Write out the entries below exactly, from the line with "5000mAh' specification text" up to and including the line with "(x=411, y=286)".

** START OF Extracted entries **

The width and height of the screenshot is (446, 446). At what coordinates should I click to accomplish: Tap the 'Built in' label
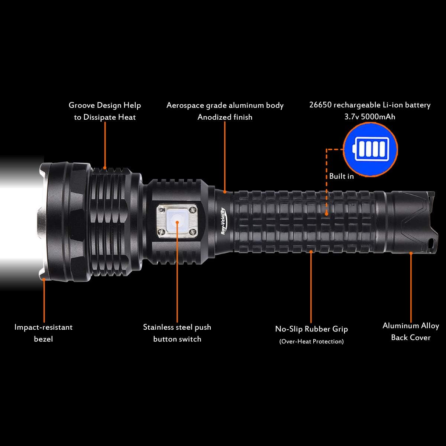(x=341, y=176)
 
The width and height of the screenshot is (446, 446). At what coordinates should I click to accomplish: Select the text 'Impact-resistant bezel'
(x=43, y=333)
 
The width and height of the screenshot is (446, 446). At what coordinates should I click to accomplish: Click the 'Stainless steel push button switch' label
(x=177, y=333)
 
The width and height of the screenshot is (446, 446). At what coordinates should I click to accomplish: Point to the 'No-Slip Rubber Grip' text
(x=311, y=329)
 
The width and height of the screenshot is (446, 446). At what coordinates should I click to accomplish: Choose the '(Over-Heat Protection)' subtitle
(x=311, y=341)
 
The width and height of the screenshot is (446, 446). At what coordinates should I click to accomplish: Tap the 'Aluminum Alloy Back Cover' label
(x=411, y=332)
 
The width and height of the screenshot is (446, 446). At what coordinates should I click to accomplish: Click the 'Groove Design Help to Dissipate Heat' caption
(x=105, y=111)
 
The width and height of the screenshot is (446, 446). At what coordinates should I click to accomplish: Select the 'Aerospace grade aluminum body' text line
(x=225, y=105)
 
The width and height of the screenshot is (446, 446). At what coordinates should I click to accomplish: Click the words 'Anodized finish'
(x=225, y=117)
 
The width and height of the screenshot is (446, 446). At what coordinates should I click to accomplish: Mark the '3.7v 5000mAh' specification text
(x=370, y=116)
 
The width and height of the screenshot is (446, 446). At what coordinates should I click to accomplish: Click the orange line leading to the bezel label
(x=44, y=301)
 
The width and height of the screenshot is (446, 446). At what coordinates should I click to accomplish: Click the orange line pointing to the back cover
(x=411, y=286)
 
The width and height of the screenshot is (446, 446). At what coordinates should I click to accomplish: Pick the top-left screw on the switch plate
(x=161, y=209)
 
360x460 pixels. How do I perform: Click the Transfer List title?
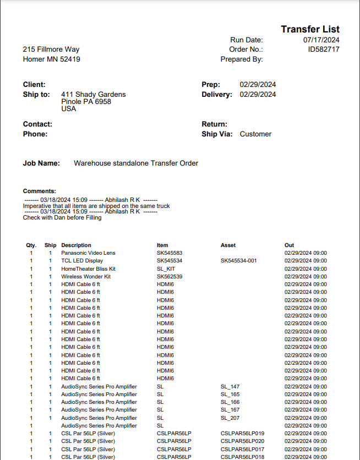(x=310, y=29)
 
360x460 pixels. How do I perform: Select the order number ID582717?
(x=324, y=50)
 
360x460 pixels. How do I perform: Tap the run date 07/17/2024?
(x=321, y=40)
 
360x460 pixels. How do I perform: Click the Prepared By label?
(x=242, y=59)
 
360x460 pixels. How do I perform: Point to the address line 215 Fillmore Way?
(x=51, y=50)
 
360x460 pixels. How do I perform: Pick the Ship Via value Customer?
(x=255, y=134)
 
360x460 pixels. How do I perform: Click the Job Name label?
(x=41, y=163)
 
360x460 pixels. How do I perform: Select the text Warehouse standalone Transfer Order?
(x=136, y=163)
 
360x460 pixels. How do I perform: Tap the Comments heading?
(x=40, y=191)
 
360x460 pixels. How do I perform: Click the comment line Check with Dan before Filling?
(x=62, y=217)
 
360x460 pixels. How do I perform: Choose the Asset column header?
(x=228, y=245)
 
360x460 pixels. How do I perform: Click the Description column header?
(x=76, y=245)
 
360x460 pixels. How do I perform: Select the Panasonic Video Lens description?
(x=88, y=253)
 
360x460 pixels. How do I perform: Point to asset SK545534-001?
(x=239, y=261)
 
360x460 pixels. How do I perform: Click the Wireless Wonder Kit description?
(x=86, y=276)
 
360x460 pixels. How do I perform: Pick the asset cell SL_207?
(x=230, y=418)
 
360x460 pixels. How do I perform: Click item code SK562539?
(x=170, y=276)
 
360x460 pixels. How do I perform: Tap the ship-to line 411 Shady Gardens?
(x=94, y=95)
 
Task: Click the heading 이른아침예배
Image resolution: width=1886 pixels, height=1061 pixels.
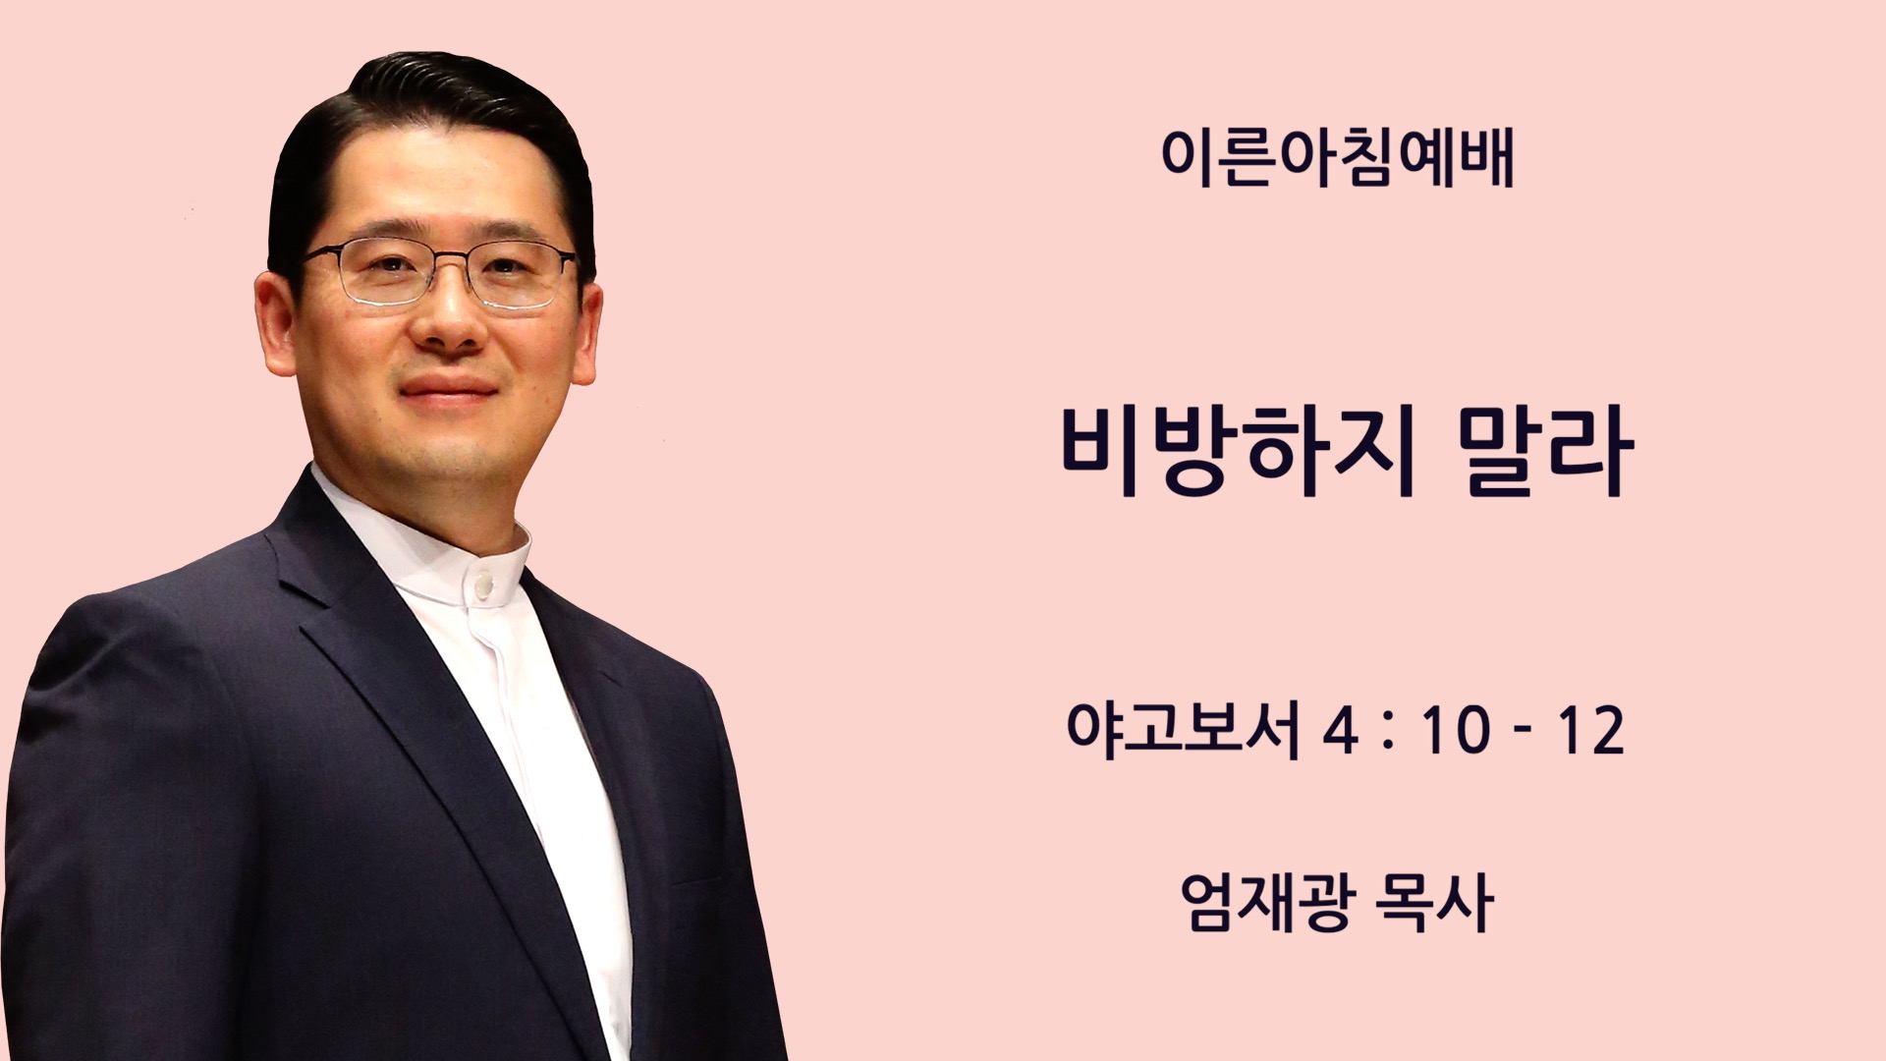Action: click(1337, 157)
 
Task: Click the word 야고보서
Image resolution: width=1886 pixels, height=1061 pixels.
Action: click(1183, 729)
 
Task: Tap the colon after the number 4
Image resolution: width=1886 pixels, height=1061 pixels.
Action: click(1387, 732)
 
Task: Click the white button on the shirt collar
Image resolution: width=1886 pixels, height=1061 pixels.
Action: click(482, 586)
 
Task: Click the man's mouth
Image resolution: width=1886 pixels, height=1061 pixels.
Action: click(448, 387)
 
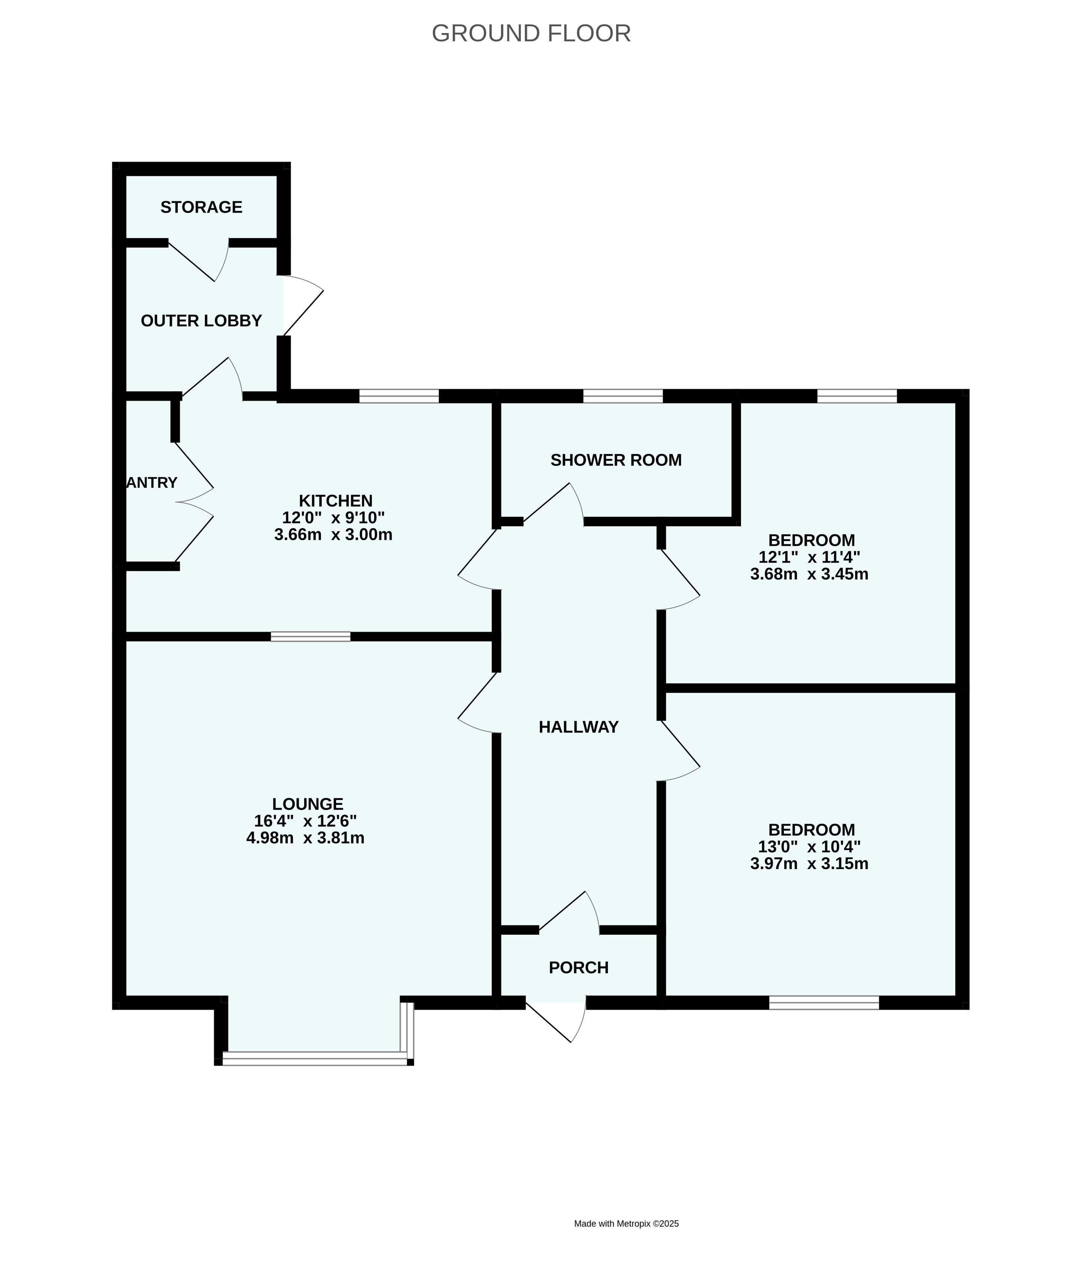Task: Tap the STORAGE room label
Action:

** END OF Extracted entries **

Completed task:
The width and height of the screenshot is (446, 446). At what coordinates should I click to accomplish: Mark the '3.7v 5000mAh' specification text
(x=370, y=116)
 
The width and height of the screenshot is (446, 446). At what coordinates should I click to accomplish: Click the orange line leading to the bezel label
(x=44, y=301)
 
The width and height of the screenshot is (446, 446). At what coordinates should I click to accomplish: Click the orange line pointing to the back cover
(x=411, y=286)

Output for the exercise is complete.